CHALLENGE
From the records below, pick out and copy each line that contains the string "arrow". Treat uppercase and lowercase letters as different.

RECORDS TO PROCESS
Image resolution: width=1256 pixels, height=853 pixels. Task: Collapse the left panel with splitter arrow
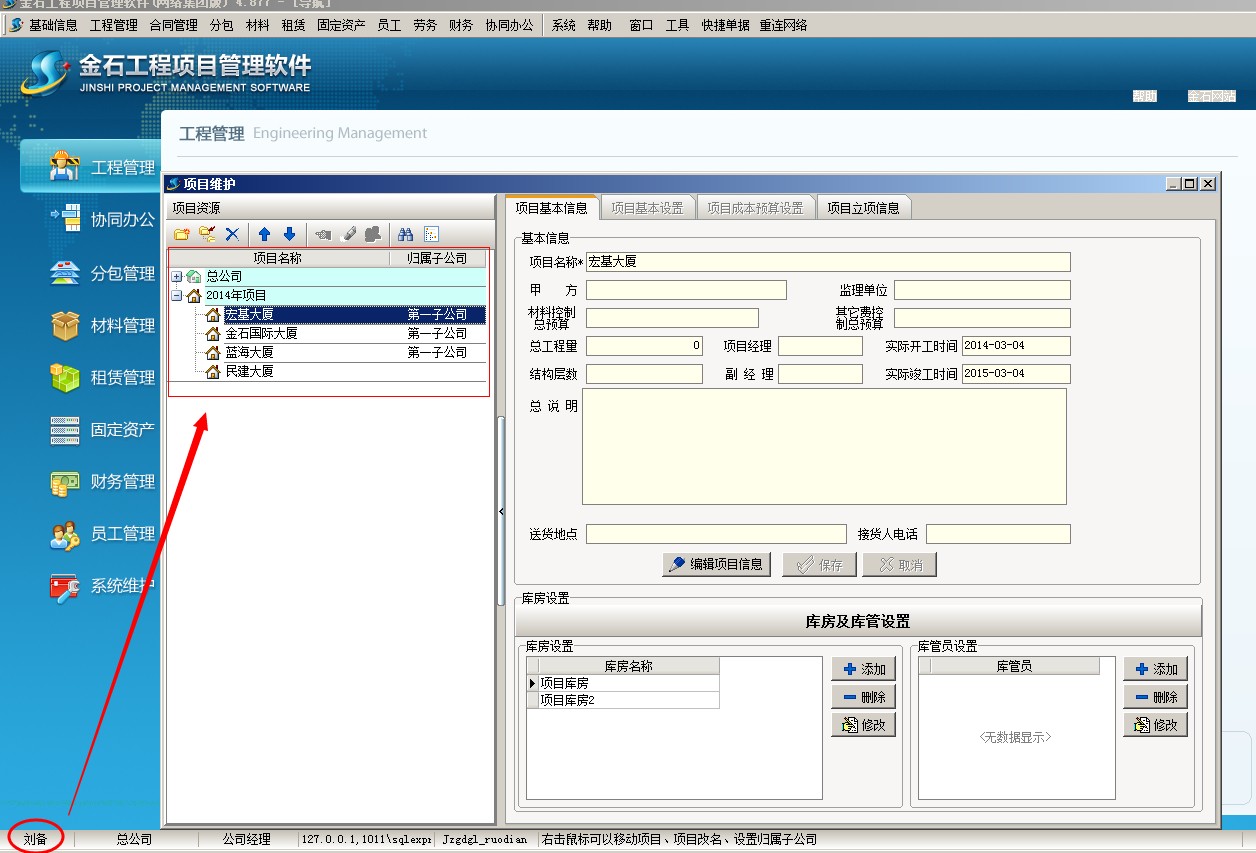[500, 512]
---
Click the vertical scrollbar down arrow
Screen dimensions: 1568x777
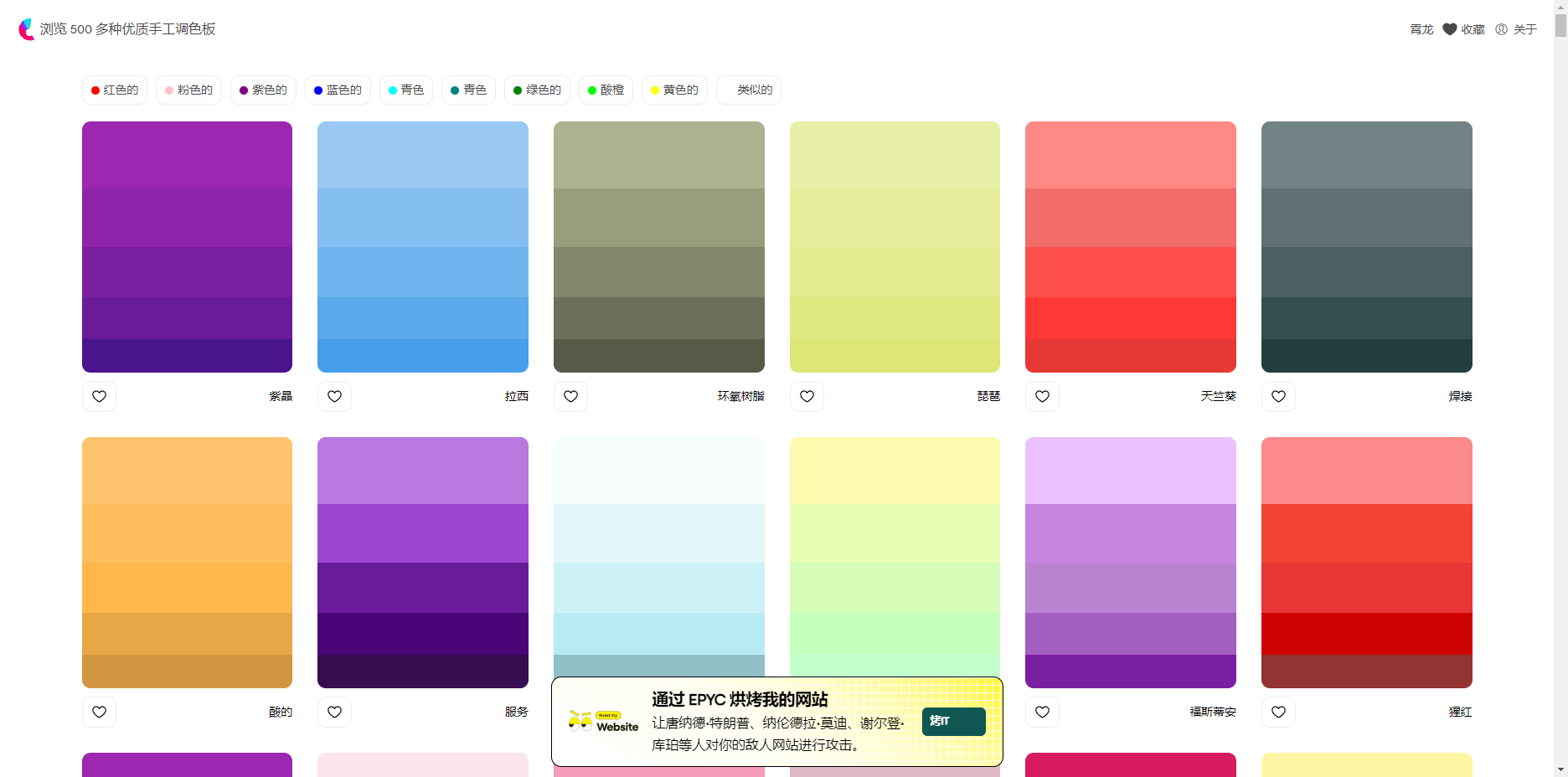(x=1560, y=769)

ANSWER TO THE EXERCISE
Image resolution: width=1256 pixels, height=853 pixels. Task: Collapse the left panel with splitter arrow
Click the vertical scrollbar down arrow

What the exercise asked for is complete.